Exiqon A/S (Copenhagen:EXQ), a leading provider of technologies for biomarker detection, today announced the introduction of GLP compliant services for miRNA biomarker screening and diagnostic assay development for clinical trials.
Exiqon is already working with a number of global pharmaceutical companies in the search for biomarkers to support their clinical programs on future drugs, programs to support current drugs or to rescue failed drugs.
The experiences gathered from these collaborations have now been comprised in a new product offering for services provided under the guidelines of OECD's principles of Good Laboratory Practice (GLP) in support of ongoing clinical trials.
Exiqon can provide a full suite of services to support miRNA biomarker diagnostic programs in both clinical FFPE tissue as well as bio fluids. Exiqon provides complete project design, samples isolation and processing and biomarker analysis using Exiqon's LNA technology. Exiqon also provides bioinformatics packages to support technical development and interpretation of biomarker data.

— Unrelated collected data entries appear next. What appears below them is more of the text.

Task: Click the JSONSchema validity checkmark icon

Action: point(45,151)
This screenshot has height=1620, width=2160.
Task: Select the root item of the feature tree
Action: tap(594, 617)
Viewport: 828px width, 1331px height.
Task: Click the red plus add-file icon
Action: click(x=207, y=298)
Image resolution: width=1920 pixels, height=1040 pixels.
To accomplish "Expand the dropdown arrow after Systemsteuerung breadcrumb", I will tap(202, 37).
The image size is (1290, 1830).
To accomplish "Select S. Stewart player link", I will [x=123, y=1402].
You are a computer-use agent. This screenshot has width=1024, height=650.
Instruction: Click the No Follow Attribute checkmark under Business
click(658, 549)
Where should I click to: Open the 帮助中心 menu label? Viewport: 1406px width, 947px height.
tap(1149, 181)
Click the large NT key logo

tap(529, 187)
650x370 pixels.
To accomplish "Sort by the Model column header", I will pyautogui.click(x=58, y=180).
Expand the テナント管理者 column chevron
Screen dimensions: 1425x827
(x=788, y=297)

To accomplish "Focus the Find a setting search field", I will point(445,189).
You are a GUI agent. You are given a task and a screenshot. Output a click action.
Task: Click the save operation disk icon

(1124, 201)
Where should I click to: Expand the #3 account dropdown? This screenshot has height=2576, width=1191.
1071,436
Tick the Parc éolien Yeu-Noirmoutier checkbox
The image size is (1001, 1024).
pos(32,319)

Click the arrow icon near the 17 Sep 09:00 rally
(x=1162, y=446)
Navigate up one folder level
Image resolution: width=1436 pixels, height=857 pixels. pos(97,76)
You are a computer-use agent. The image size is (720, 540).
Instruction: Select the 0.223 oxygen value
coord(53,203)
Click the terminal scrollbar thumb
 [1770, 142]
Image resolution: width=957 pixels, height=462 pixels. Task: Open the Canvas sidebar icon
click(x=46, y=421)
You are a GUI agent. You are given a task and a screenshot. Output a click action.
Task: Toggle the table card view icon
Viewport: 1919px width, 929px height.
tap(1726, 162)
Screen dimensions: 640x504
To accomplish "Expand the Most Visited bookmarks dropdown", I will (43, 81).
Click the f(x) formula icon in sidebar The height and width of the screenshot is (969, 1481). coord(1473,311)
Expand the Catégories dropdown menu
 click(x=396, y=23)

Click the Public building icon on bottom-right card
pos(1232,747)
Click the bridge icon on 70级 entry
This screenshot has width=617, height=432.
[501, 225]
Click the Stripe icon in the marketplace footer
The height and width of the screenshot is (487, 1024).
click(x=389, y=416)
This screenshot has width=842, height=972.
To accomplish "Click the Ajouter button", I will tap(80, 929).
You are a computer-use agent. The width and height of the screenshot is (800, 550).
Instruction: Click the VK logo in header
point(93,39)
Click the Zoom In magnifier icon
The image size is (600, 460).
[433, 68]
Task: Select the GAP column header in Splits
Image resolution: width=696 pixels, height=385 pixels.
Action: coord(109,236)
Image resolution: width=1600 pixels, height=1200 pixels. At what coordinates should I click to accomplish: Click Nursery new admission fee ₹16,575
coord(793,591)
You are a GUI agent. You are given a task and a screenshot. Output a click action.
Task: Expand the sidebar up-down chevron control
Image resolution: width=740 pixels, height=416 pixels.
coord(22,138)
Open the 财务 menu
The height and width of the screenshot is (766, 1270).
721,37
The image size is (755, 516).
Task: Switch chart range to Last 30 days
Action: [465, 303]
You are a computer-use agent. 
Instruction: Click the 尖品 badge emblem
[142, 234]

Exiqon's unique position as a leader in the field of miRNAs means that customers get access to Exiqon's very extensive Data-biobank of miRNA data. For clinical tissue samples Exiqon has a tumor database containing hundreds of miRNA profiles from all major cancer types which can be used to support projects.
Exiqon has one of the world's largest collections of blood serum and plasma miRNA data containing thousands of samples from diseased and normal individuals. This is an unparalleled resource in allowing rapid development and
high quality QC of customer projects based on a leading understanding of miRNAs in blood.
"This clinical partnering service capability is a natural complement to our internal diagnostic programs and harness all the processes and infrastructure we have developed to drive our own diagnostics pipeline," says Adam Baker,
Director, Diagnostics and Pharma Services.